▶ [TASK DESCRIPTION]
Please transcribe the data below exactly. Leave the pictures out.

▶ [RECORDS]
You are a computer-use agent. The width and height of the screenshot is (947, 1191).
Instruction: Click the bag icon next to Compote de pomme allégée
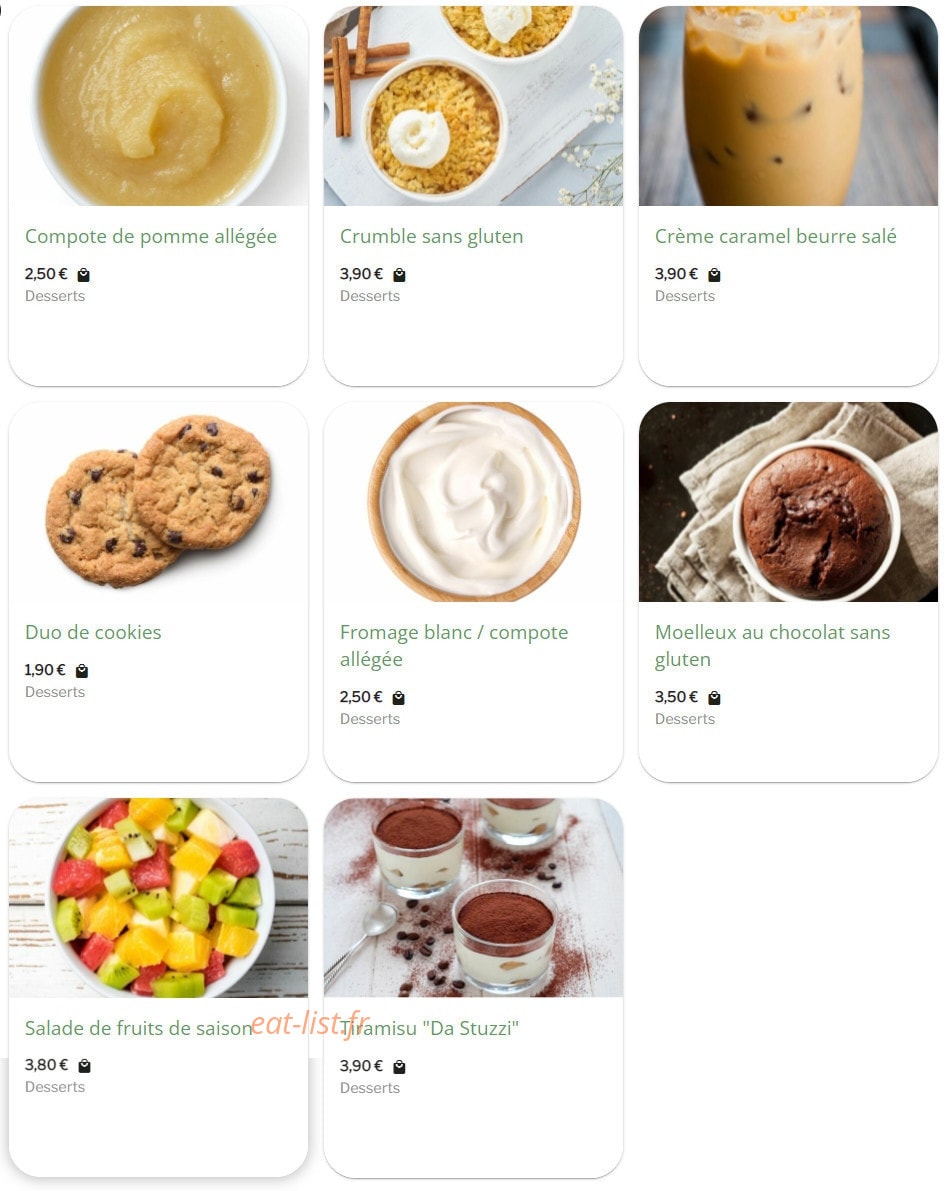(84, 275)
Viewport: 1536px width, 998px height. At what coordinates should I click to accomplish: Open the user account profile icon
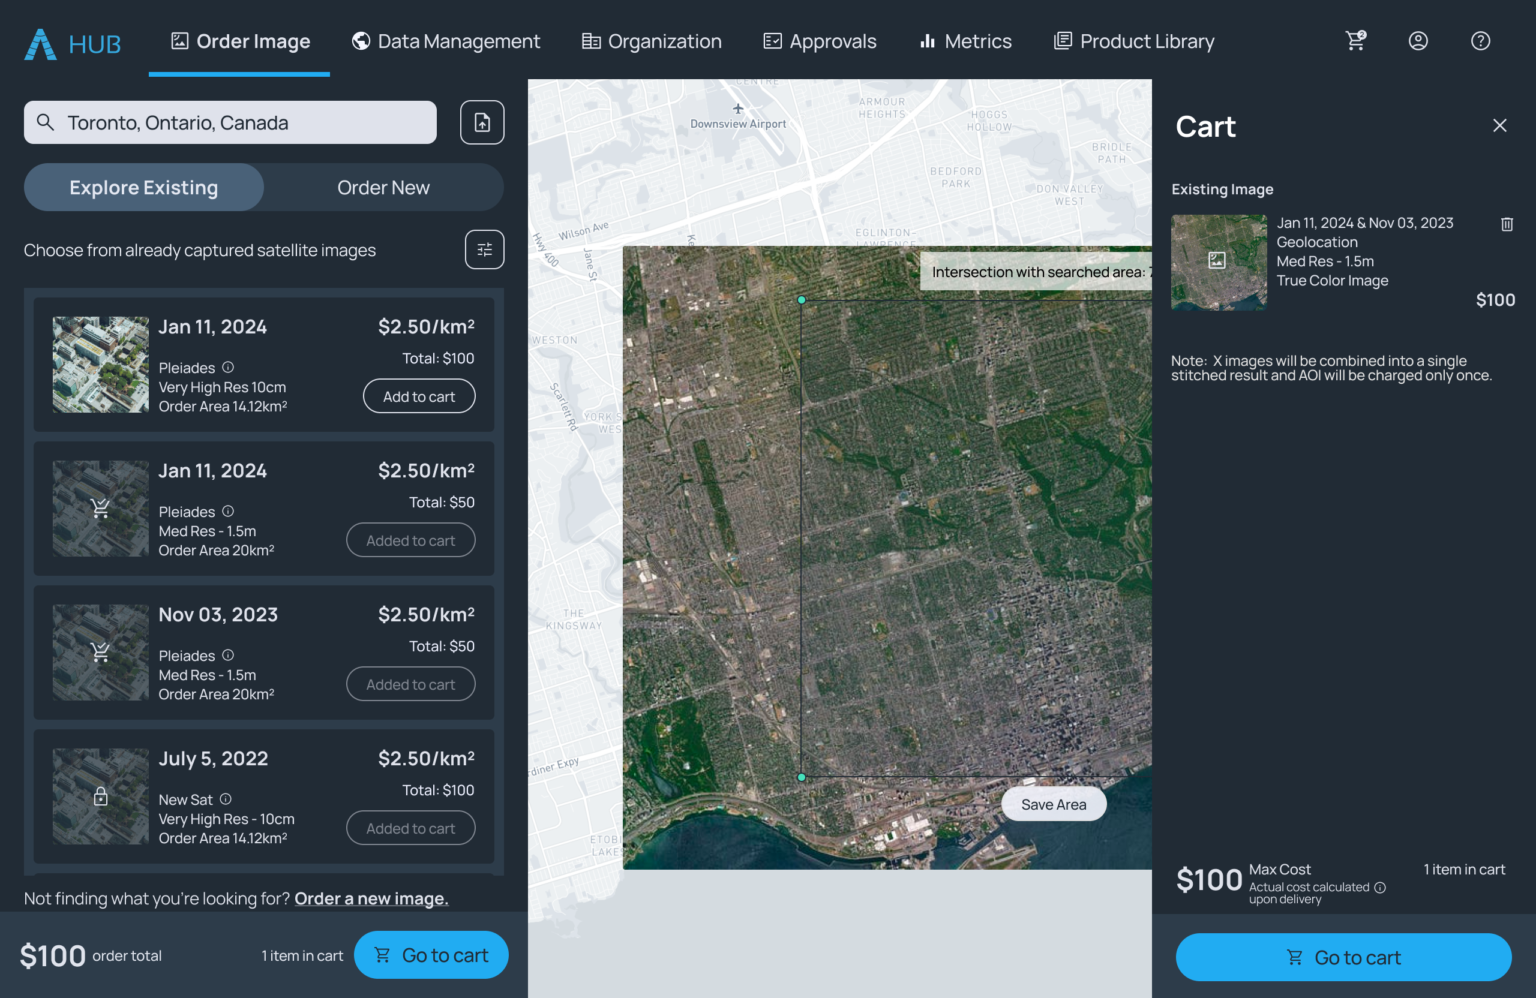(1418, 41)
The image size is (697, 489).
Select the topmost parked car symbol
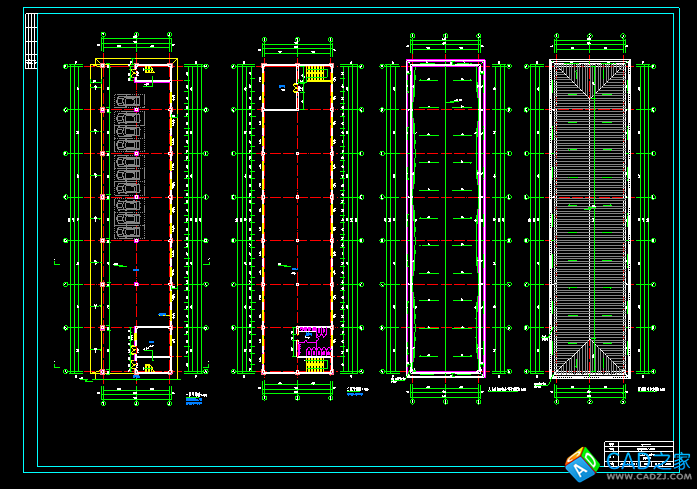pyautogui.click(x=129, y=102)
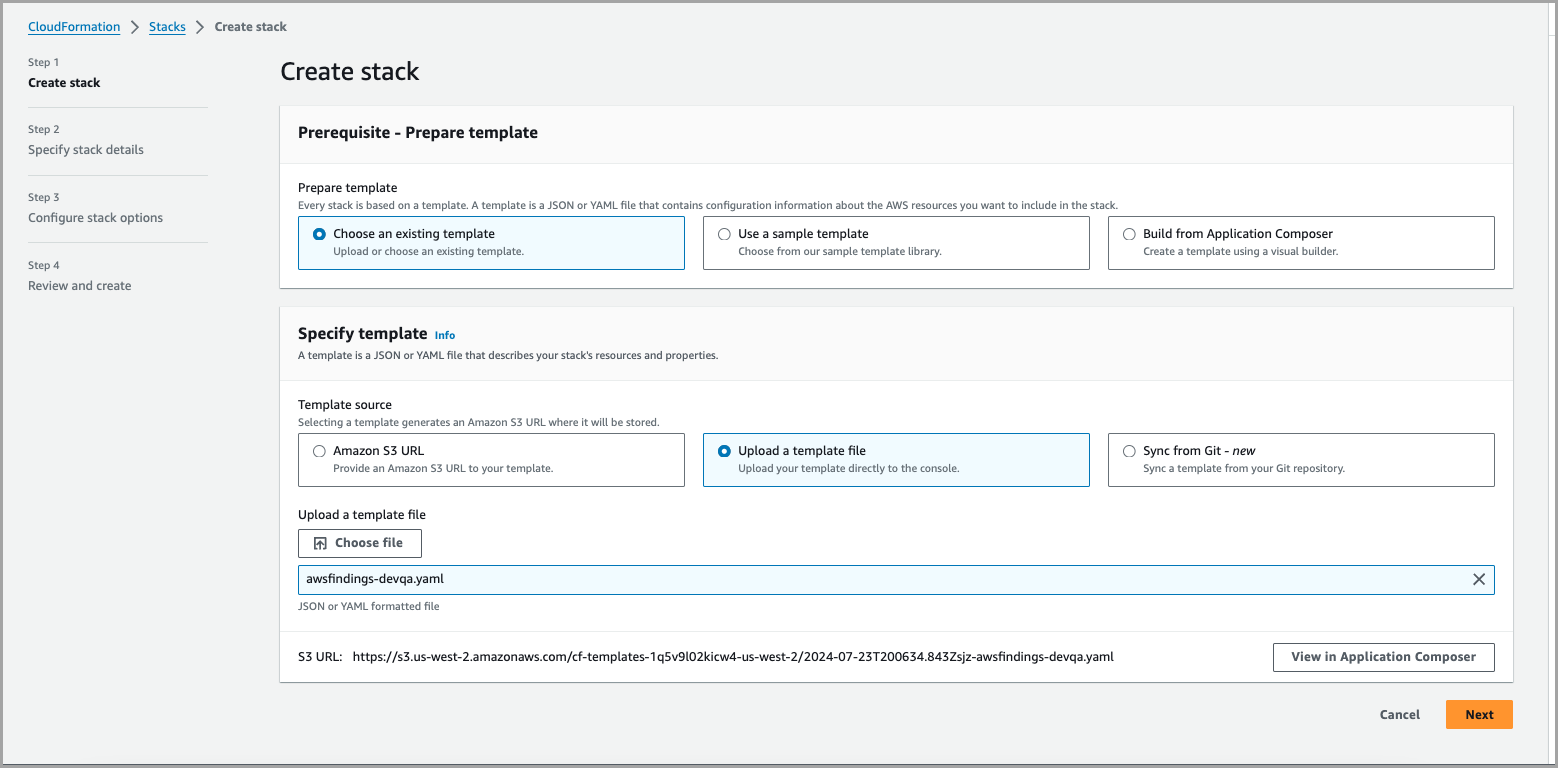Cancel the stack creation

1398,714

▶ [RESPONSE FOR THIS EXERCISE]
You are a computer-use agent. The width and height of the screenshot is (947, 1191).
Instruction: Click the bag icon next to Compote de pomme allégée
(84, 275)
Viewport: 1536px width, 998px height. At what coordinates should I click to accomplish: Open the user account profile icon
(1418, 41)
The image size is (697, 489).
Select the topmost parked car symbol
pyautogui.click(x=129, y=102)
Cancel the stack creation

1398,714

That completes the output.